Little girls, on the other hand, have different fantasies, much less convoluted. Their parents are not their parents. Their lives are not their lives. They are princesses. Lost princesses from distant lands.
And one day the king and queen, their real parents, will take them back to their land, and then they’ll be happy for ever and ever. Little cuckoos." There's so much going on in A Game of You and so much for the reader to unpack that this post would be of epic length if I really got into it all. Suffice it to say, this is an amazingly good graphic novel. It's simultaneously charming, violent, moving, gritty, and horrific – quite an impressive mix of narrative "plates" that Gaiman keeps spinning at once. At times, it might also be the saddest story in The Sandman so far: the fate of Barbie's animal friends – especially the dog-like Martin Tenbones – is heartbreaking. But it's also one of the most human stories that Gaiman has served up in the series so far, in spite of its fantasy-land setting. For me, this was the most enjoyable volume of The Sandman so far. I can't wait to get stuck into volume 6. Sandman question: I presume it's best to read the volumes in order, but can the first one be skipped?
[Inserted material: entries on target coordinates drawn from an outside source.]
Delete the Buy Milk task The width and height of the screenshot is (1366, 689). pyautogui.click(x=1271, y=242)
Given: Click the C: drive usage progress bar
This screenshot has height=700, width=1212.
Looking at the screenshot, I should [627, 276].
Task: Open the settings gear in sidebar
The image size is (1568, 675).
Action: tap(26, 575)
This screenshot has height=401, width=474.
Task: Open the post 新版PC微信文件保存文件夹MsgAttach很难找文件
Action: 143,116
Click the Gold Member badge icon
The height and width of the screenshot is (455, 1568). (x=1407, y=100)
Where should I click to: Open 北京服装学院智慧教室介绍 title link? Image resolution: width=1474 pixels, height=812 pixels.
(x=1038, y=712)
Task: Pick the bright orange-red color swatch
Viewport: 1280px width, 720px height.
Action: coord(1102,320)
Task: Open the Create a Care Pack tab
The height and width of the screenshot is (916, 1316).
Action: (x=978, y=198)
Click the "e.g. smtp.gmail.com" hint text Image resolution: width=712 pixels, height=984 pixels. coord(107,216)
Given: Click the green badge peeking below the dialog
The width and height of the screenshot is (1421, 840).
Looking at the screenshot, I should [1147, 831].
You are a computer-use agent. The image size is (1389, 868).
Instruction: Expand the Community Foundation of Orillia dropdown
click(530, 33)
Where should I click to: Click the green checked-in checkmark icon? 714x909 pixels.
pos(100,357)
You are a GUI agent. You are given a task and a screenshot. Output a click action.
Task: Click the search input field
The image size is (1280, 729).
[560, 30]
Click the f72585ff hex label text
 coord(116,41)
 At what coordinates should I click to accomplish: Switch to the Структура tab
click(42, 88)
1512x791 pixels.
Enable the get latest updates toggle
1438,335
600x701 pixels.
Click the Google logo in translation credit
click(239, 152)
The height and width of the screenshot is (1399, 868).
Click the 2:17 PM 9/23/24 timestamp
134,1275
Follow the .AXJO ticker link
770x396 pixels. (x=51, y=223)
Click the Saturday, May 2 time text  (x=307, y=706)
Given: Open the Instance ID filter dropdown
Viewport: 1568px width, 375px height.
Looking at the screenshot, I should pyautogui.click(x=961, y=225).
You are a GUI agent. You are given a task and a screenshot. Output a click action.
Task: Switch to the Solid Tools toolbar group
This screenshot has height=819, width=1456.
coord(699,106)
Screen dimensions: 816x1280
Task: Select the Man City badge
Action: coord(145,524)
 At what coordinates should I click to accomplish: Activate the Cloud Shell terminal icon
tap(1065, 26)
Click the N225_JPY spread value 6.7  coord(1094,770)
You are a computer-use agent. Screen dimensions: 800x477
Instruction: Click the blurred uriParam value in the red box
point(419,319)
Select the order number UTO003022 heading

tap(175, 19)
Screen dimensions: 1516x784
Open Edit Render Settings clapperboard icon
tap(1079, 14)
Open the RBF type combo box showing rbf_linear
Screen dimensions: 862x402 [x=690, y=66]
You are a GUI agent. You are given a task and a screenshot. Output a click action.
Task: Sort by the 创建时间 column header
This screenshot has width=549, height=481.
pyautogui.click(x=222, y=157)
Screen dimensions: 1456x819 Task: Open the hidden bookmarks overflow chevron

I read it a few years ago but don't recall much about it at this point, apart from finding it just OK. So I'd refer to skip ahead to the 2nd volume unless forgetting everything that happened in the 1st is likely to lessen my appreciation of the later books.
I think I asked this before and was told that the 1st book isn't really characteristic of Sandman as a whole but again, it's been so long I'm not sure how reliable that memory is either.